Comments started pouring in
Comments came from all over. From working moms who don’t get enough time to spend with their kids, and stay-at-home moms happy to have their husbands home to spend time with the family. More comments about teachers who deserve and need a break to spend time with their own child. Even the childless women who would have loved a snow day if only they had a child to spend it with had comments.
Her close friend wrote this: “Sorry to poo on your party… but sounds like a great day for gratitude. I never had kids and would have loved to have had snow days. They might be really excited to be home with you cause you’re so much fun. I have another friend named Becky. We call her Fun Becks. Today, be Fun Becks. Sounds like a great day for acceptance and stretching. Or not. Love you.”
And there you have it. Becky had an instant shift in perspective. Gratitude and acceptance. The beauty is in balancing the snark with your perception of others’ life experiences. Plus, moms are always missing their kids half way through summer camp.
2. Gratitude keeps us grounded
If you ever feel like you’re drifting aimlessly through the day, try to think of one good thing surrounding you that day.
You are in control of what you are grateful for.
How awesome is that?
Every night before dinner, a friend of mine (a single mother) and her son share one thing they are thankful for that day. I know this may sound like an after-school-special moment, and it kind of is, but it does work and it can feel genuine.
It’s a humbling experience to hear what other people are thankful for and to offer up your own bit. “I’m thankful I am sitting here with both of you and sharing this delicious meal together,” I said. Verbalizing your thanks to people you care about is a good thing.
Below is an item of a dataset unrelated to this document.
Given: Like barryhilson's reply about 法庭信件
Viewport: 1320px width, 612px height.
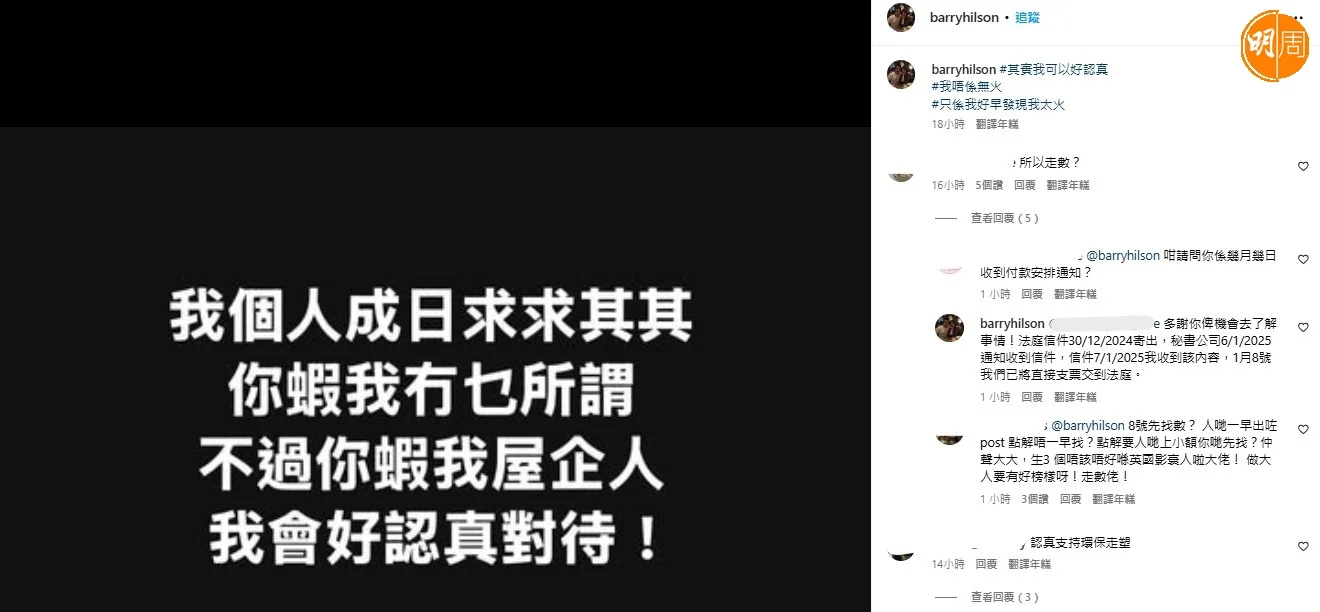Looking at the screenshot, I should [x=1302, y=328].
4. Gratitude makes us happier
For depression sufferers, it can be tough. Gratitude is only for the happy people, right? No, it’s for everyone. Some of the most grateful people I know are the ones who’ve experienced the hardest challenges in life.
Numerous studies have shown the positive effects showing gratitude has on the brain. Without analyzing science too much, can’t we just say it feels good and makes us happy to show gratitude?
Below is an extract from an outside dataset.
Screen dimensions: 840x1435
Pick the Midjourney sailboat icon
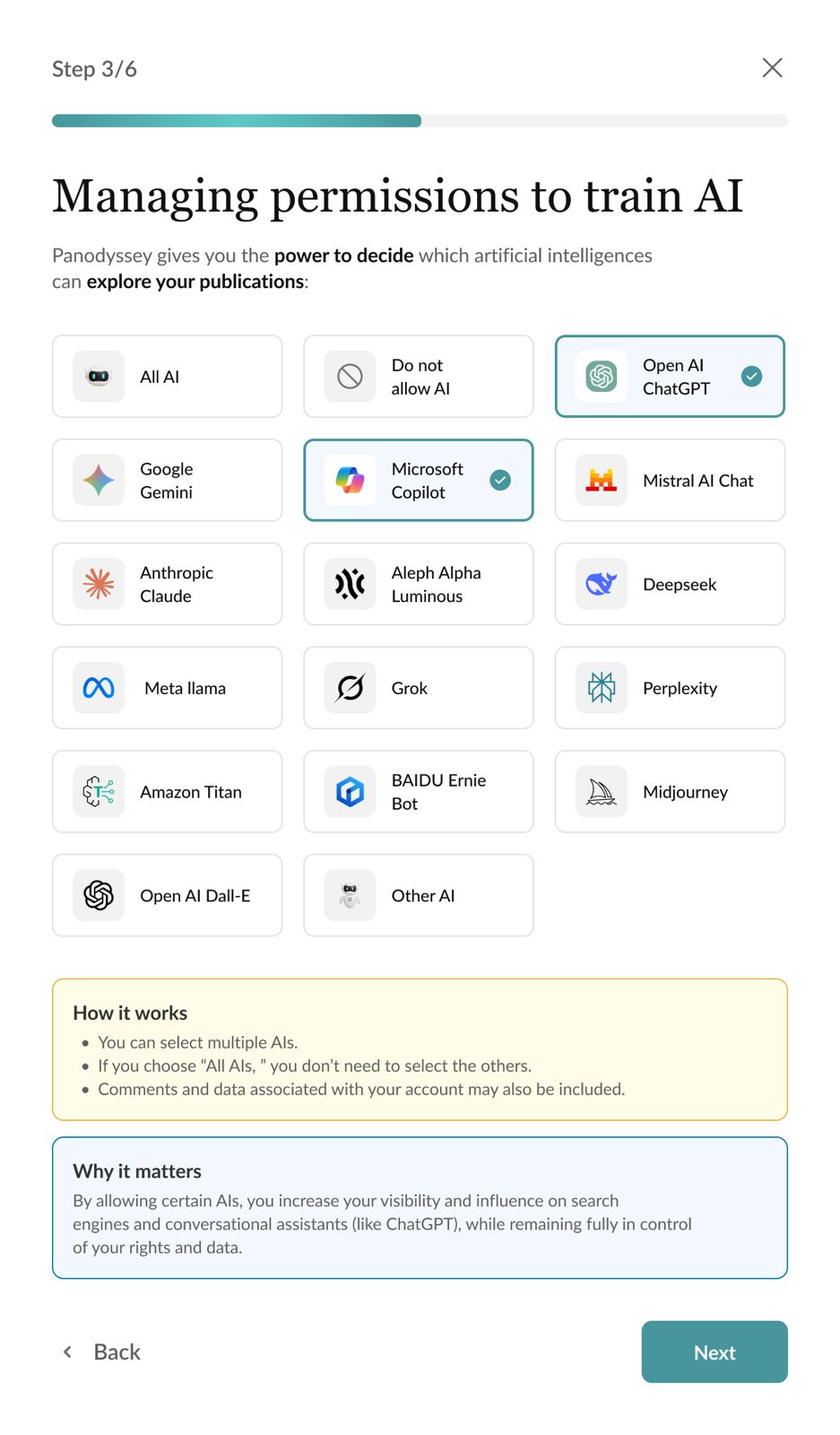point(602,792)
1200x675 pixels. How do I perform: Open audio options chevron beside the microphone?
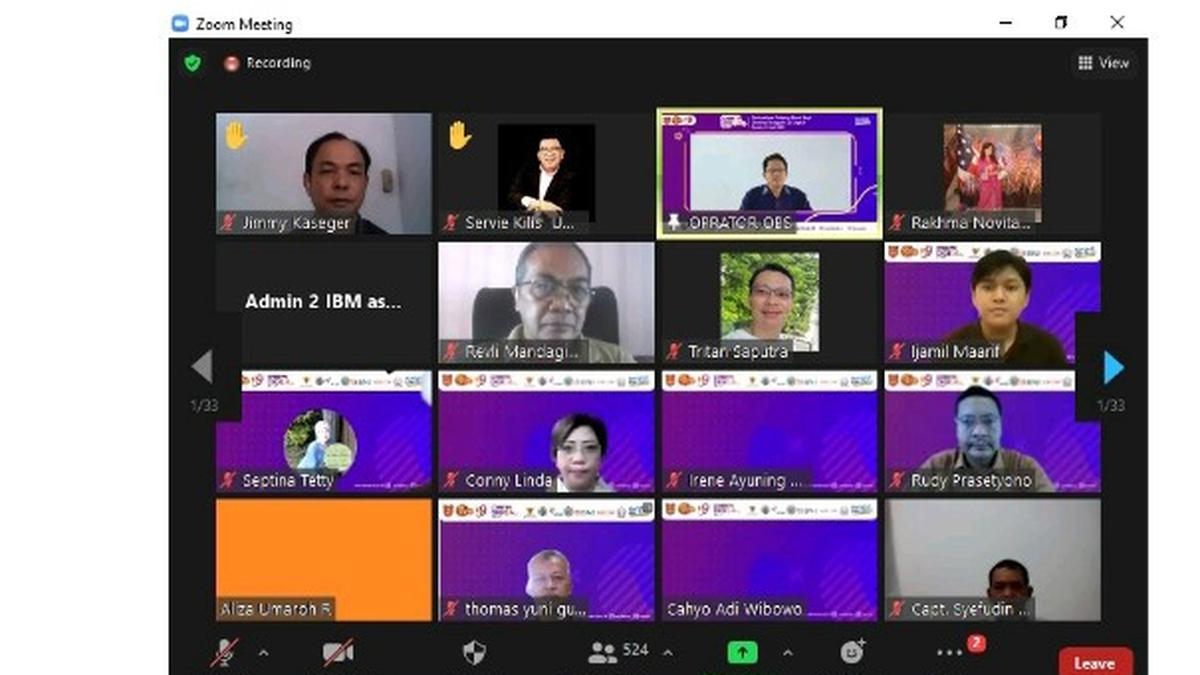coord(263,652)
Here’s the clincher: Happiness doesn’t make us grateful, it’s the other way around. Gratitude makes us happy.
4. Gratitude is a practice in self-care
I would be remiss not to mention Robert Emmons, PhD, a leading scientific expert on gratitude and author of several books on the topic. Emmons’ studies showed that people who displayed self-care through gratitude had fewer health issues, felt more positively about the future, and fell asleep more quickly, among other benefits.
When you aren’t expecting anything in return or doing it out of guilt, it’s freeing to show gratitude.
Don’t wait until Thanksgiving to remind yourself of all the things you have to be thankful for in life. Tell the people who matter to you that you are thankful for them.